The modern and ancient merge in timeless Hanoi

"To anyone who visits here, I always say you need to come to the north to see what Vietnam is all about," says Swiss-born Kurt Walter, general manager of The Press Club restaurant. "Now is the time to visit if you want to see the way it used to be."

Hanoi reveals itself through the things it chooses to preserve from those 1,000 years. Foremost is the yellowing, eerie-looking body of Ho Chi Minh, preserved in a glass sarcophagus inside a stately mausoleum guarded by stern soldiers. Beloved "Uncle Ho," who headed the communist government until his death in 1969, enjoys holier-than-Elvis status, and every year thousands of pilgrims visit the sprawling complex that houses the mausoleum, his former stilt-house residence, a museum and the presidential palace.

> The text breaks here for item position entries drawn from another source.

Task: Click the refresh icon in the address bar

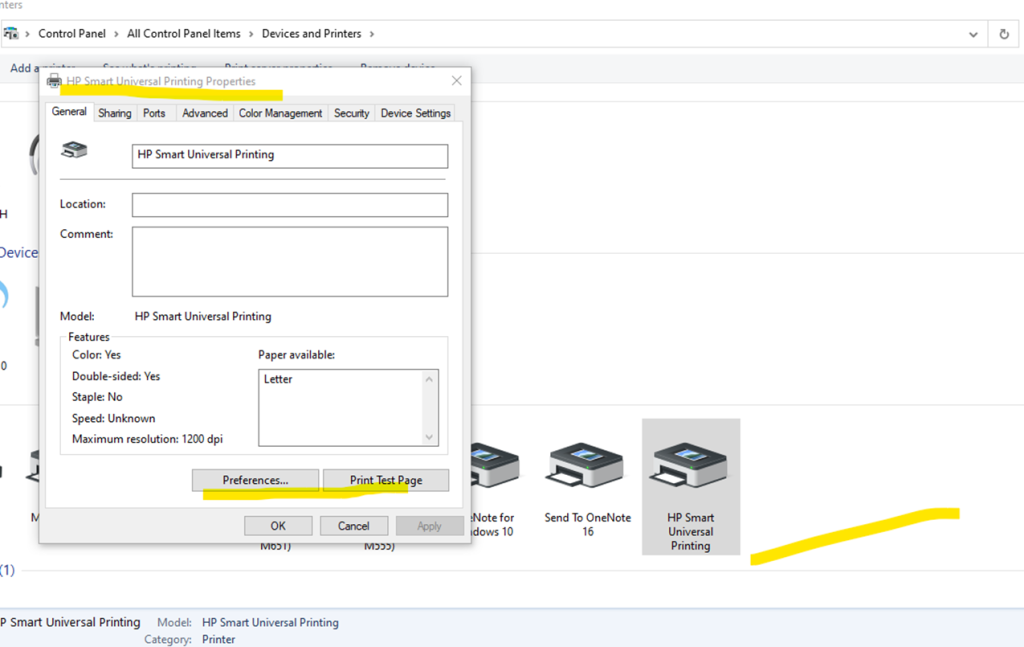Action: 1004,34
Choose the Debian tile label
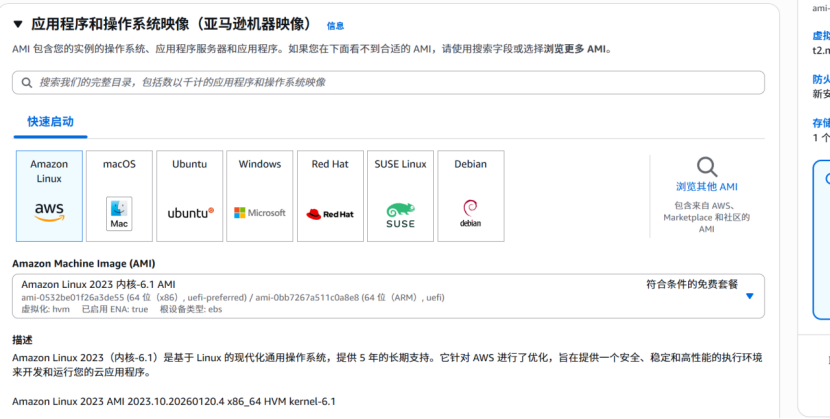The image size is (830, 419). [x=470, y=164]
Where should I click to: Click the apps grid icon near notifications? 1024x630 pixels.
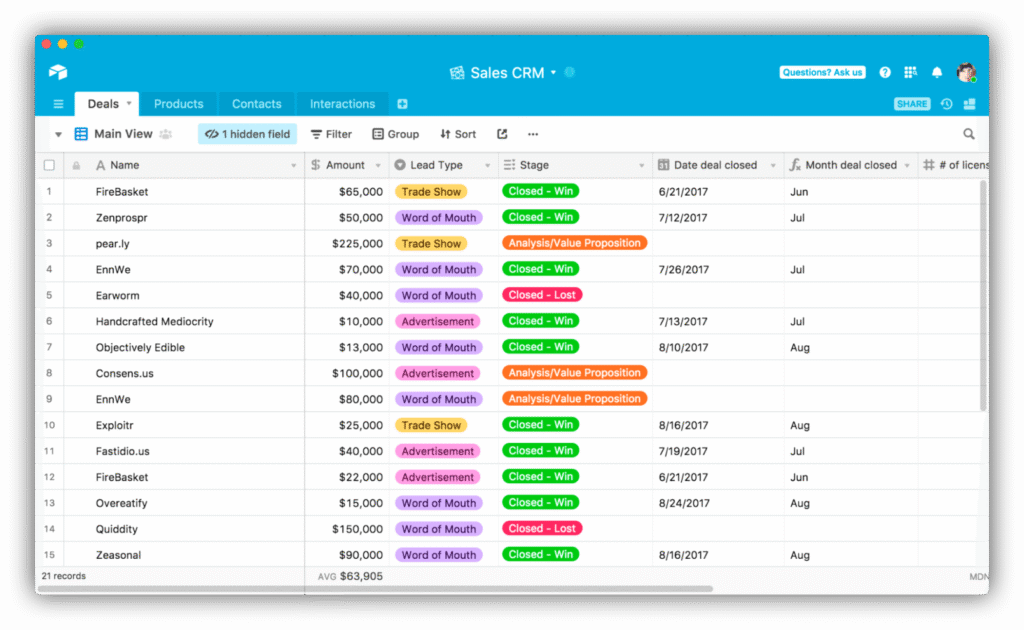pyautogui.click(x=911, y=72)
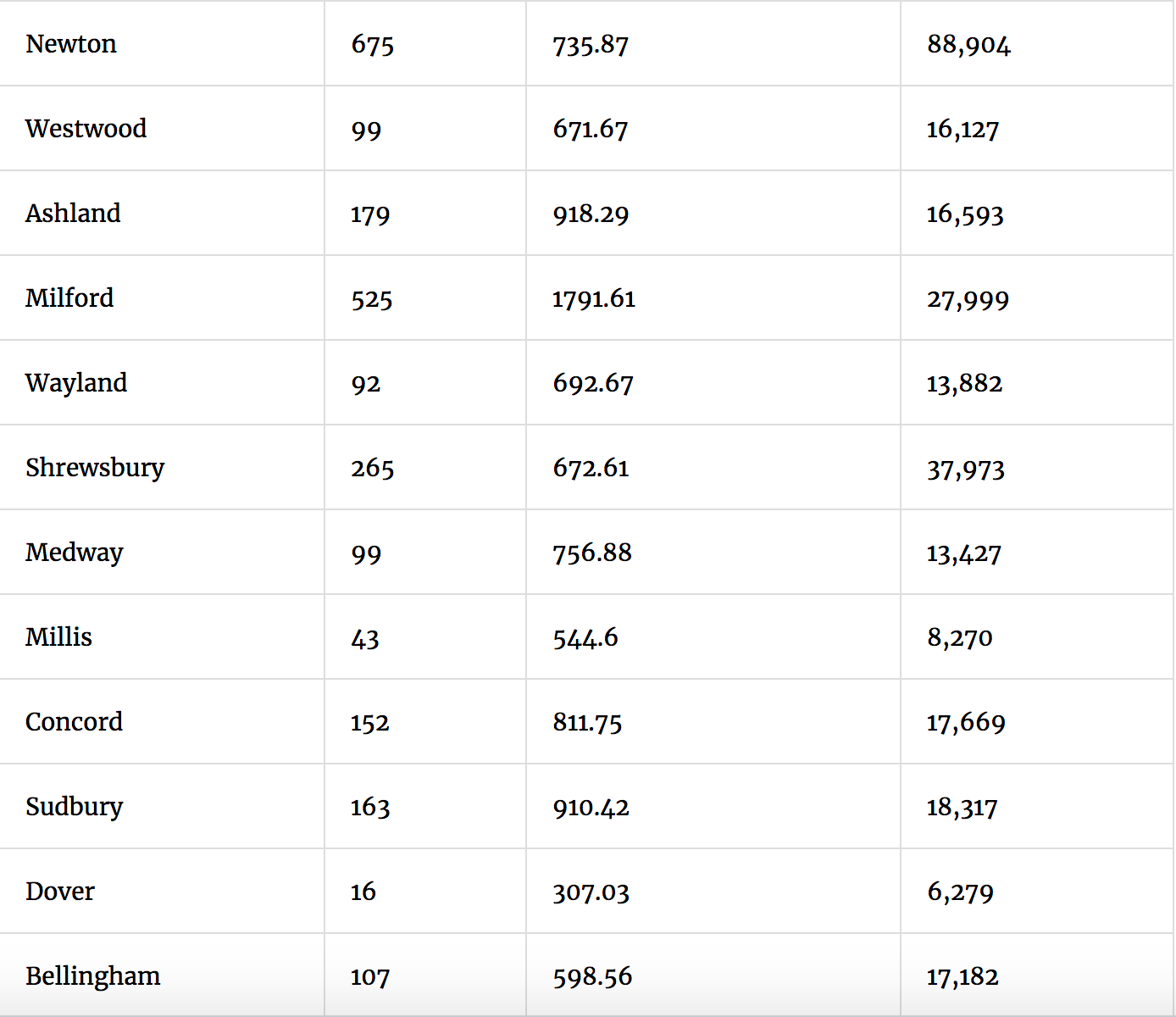This screenshot has height=1017, width=1176.
Task: Click Concord's count value 152
Action: 369,723
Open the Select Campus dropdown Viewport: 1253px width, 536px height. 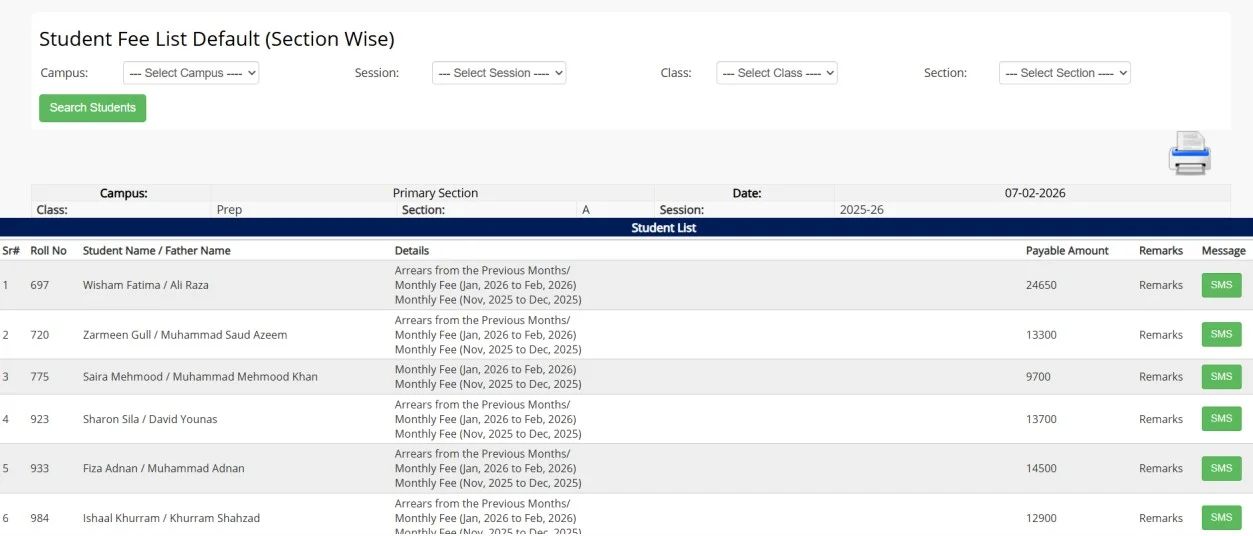click(x=191, y=73)
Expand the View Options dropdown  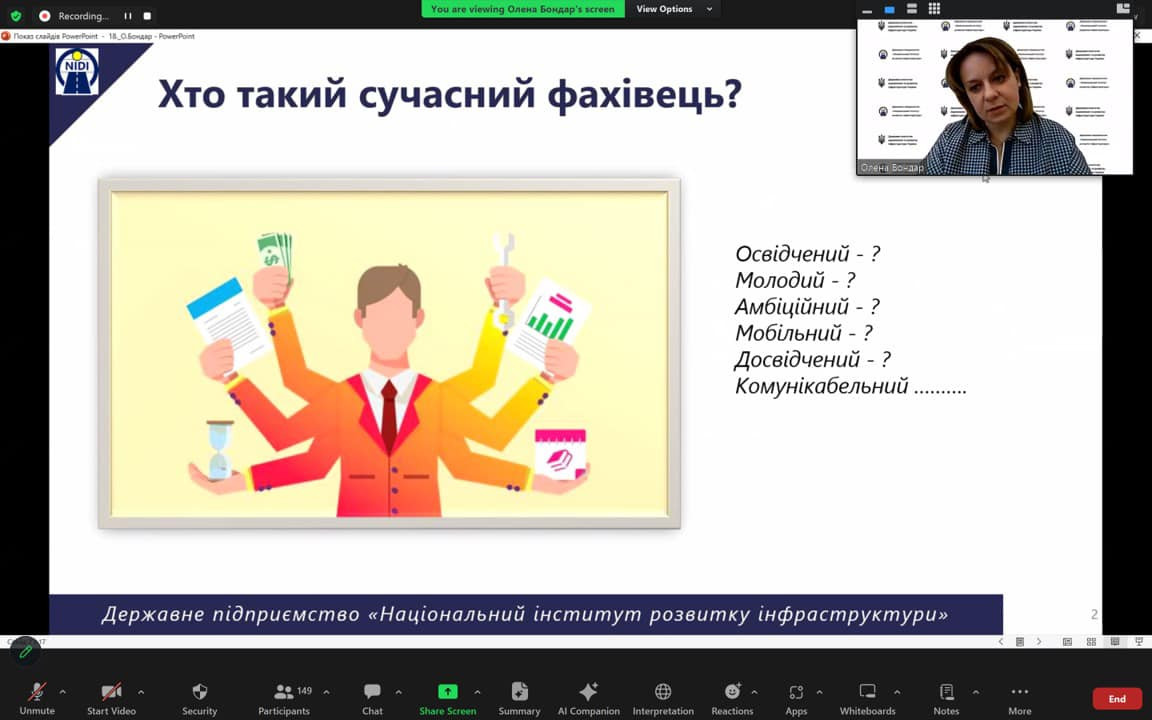click(675, 9)
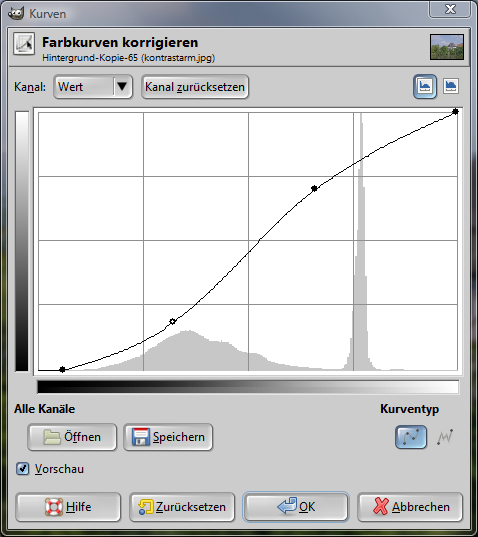Image resolution: width=478 pixels, height=537 pixels.
Task: Click the horizontal gradient bar below the graph
Action: pyautogui.click(x=248, y=387)
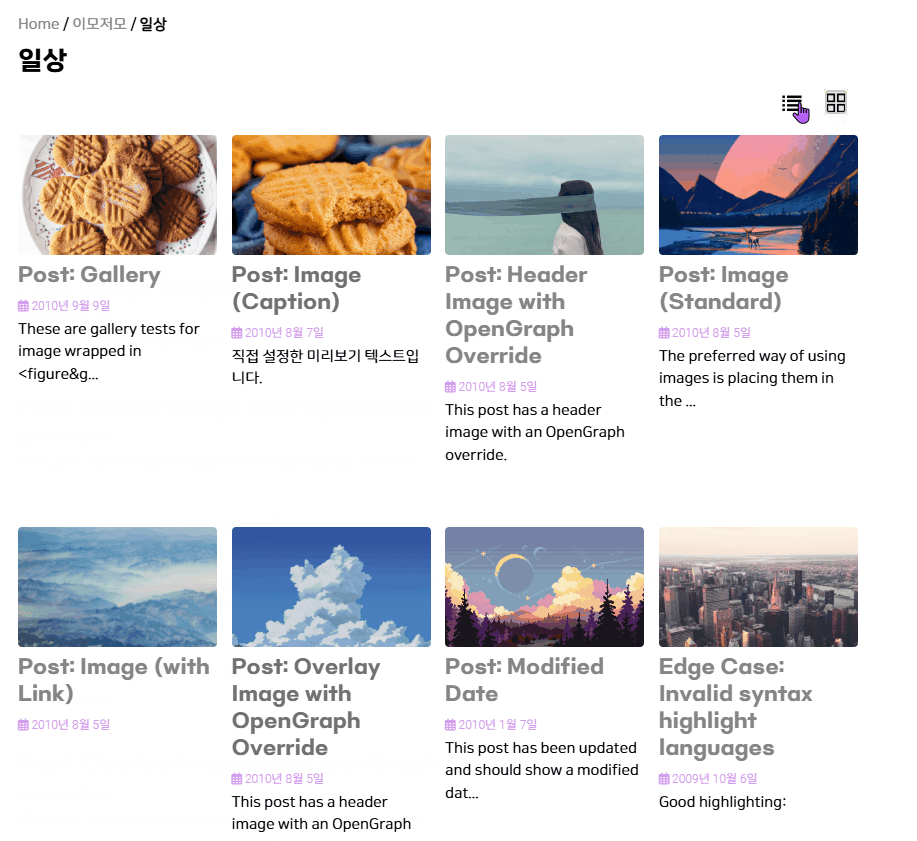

Equally evocative for Americans are the remnants of the Vietnam War, here called the American War. Hoa Lo Prison, built by the French in 1896 and later nicknamed the Hanoi Hilton when it housed American prisoners of war, was mostly demolished to make way for two residential high-rises. But a small area is preserved as a gloomy museum where one of the "highlights" is a display of Navy pilot John McCain's parachute and flight suit, worn when he was captured in 1967 after his plane was shot down and crashed into Truc Bach Lake. Thoughtfully, the plaque has been updated to reflect the now-senator's 2008 presidential bid.

A few blocks away, nearly hidden behind some houses in a non-descript neighborhood, is an even more bizarre memorial: an abstract white sculpture and a chunk of the wreckage of a B-52 bomber, arising from the middle of tiny Huu Tiep Lake. Reminders of the 100 years of hated French colonial rule that began in the mid-19th century live on in the grand Parisian-style boulevards and Hanoi Opera house, in the lavish cuisine of restaurants such as La Verticale and Le Beaulieu, and most notably at the posh Sofitel Metropole Hotel. Built in 1901 as one of Asia's most luxurious lodgings, it became a favorite of writers and diplomats before falling on hard times. Now, thanks to recent restorations, it's possible to sit by the pool under a bamboo canopy, sip a proper gin and tonic, and imagine that it's 1952 and Graham Greene is at the bar across the way.

Paradoxically, time seems most jumbled in the Old Quarter, whose chaotic maze of 13th-century streets still serves as a vital center for commerce, as well as dining and beer-drinking. Here it's common to see old women in conical straw hats balancing buckets of produce that hang from a wooden pole propped across their shoulders. Defiantly they claim their share of the narrow streets, walking determinedly against the onslaught of motorized traffic.

At Highway4, an Old Quarter gastropub that specializes in the traditional Chinese-influenced cuisine of northern Vietnam, modernization takes a curious form. The restaurant owners have phased out the moonshine infused with crow, bees and silkworms and replaced it with their own brand of elegant rice and fruit liqueurs that carry the slogan "the future of a tradition." (Gecko shots remain on the menu for now, however.)